Durante su instalación en 2007, Daniel Ortega aseguró que su gobierno dirigiría esfuerzos en “la restitución del derecho a una educación gratuita y de calidad. En aquel entonces, según informes del Ministerio de Educación, habría una explosión de la matrícula en todos los niveles, debido a la gratuidad. 

Los datos oficiales arrojaron que entre 1997 y 2006 la matrícula de Preescolar creció en un 58%. Mientras que entre 2006 y 2017, la matrícula únicamente creció en un 35%. Asimismo, en Primaria, entre 1997 y 2006 la matrícula creció en un 24% pasando de 777,917 estudiantes en 1997 a 966,206 en 2006. Mientras que entre 2006 y 2017 hubo un decrecimiento del 7% pasando a contar con 902,565 estudiantes matriculados. En Secundaria: Entre 1997 y 2006 la matrícula creció en un 59%, pasando de 268,438 estudiantes en 1996 a 425,718 en 2006. En 2017, a diez años de gobierno Ortega, la matrícula alcanzó 514,186 estudiantes con un incremento de 14% en todo el período.

La tasa neta de escolaridad en el segundo ciclo de este nivel educativo, no llegó al 50%. Los datos oficiales indican que la mitad de los jóvenes de esta edad no están atendiendo su formación.

Entonces, habiendo conocido los datos se puede analizar que la supuesta “explosión de la matrícula” no sucedió en ninguno de los subsistemas educativos. Por otra parte, la información sobre el número de escuelas existentes reporta la misma situación. El incremento que mayor en el período 1997-2006. También es similar la cantidad de docentes existentes en el país.

Una educación de calidad enseña a pensar, decidir y aprender a lo largo de la vida. La calidad es una categoría compleja y cambiante que abarca el desarrollo de conocimientos, habilidades, actitudes, inteligencia emocional, valores de convivencia social y para el ejercicio de la ciudadanía. En este siglo, además, son esenciales las habilidades para analizar de manera crítica la realidad, usar herramientas informáticas y conocer otras culturas e idiomas.
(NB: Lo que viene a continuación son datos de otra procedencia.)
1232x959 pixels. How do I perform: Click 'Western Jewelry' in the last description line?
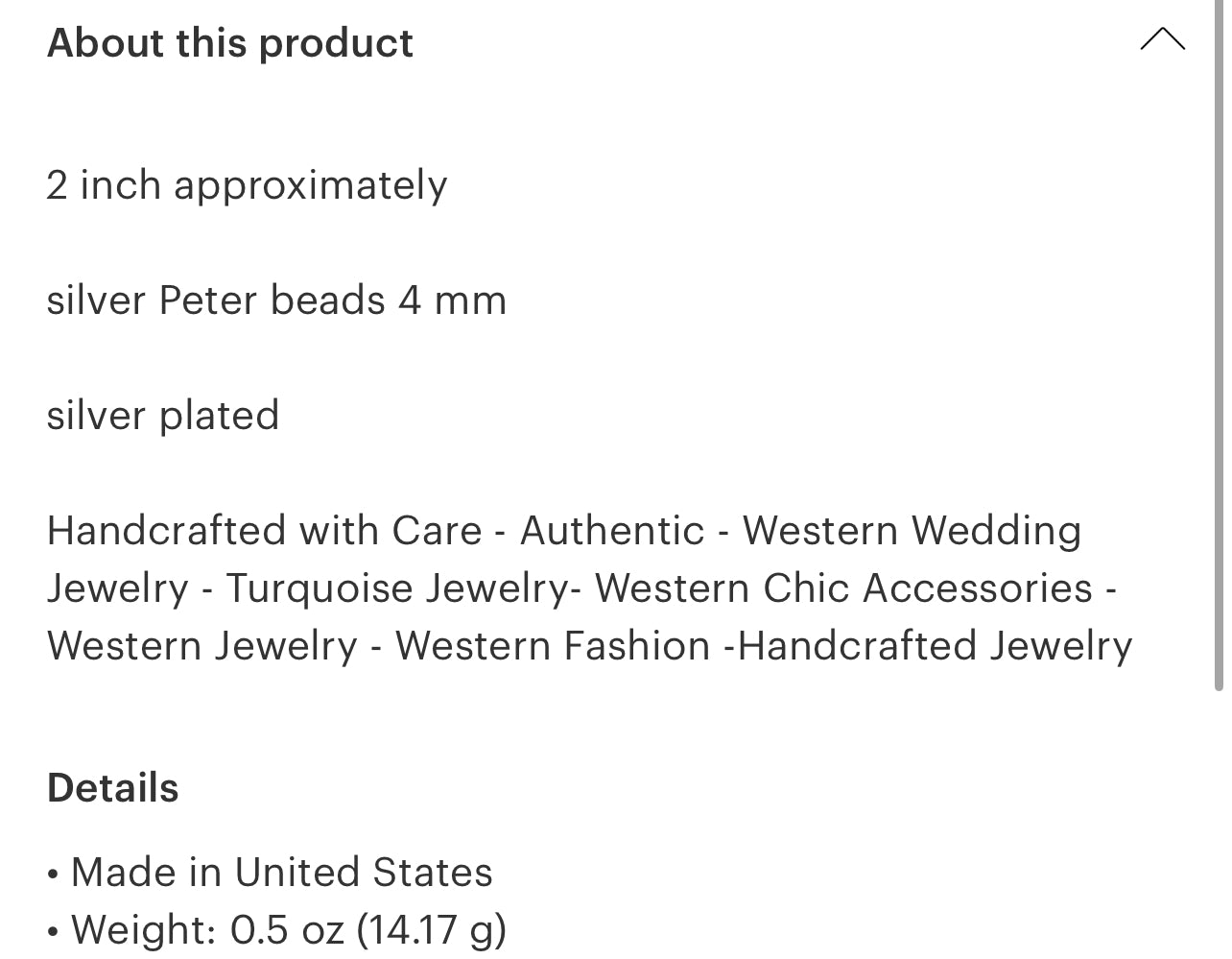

El acceso sin calidad educativa equivale a otorgar un derecho a medias. No basta con que los niños y niñas vayan a la escuela, es necesario asegurarse que aprenderán lo necesario para aprovechar su enorme potencial como seres humanos inteligentes.

Como país podemos aprovechar o desperdiciar el bono demográfico. Aceptar que la educación que reciban la inmensa mayoría de niños, niñas, adolescentes y jóvenes de Nicaragua que van a la educación pública, sea de mala calidad le costará mucho a este país, nos hará más pobres y profundizará aún más la falta de equidad que existe en nuestra sociedad” (CIASES, 2008).

Desgraciadamente, lo que vemos hoy es el resultado de políticas educativas cuya finalidad única ha sido la repetición del discurso y la “verdad” oficial, la destrucción de todo espíritu crítico y la afirmación en niñas, niños y adolescentes, de una condición de súbditos de un régimen dinástico y no de ciudadanos para una sociedad democrática.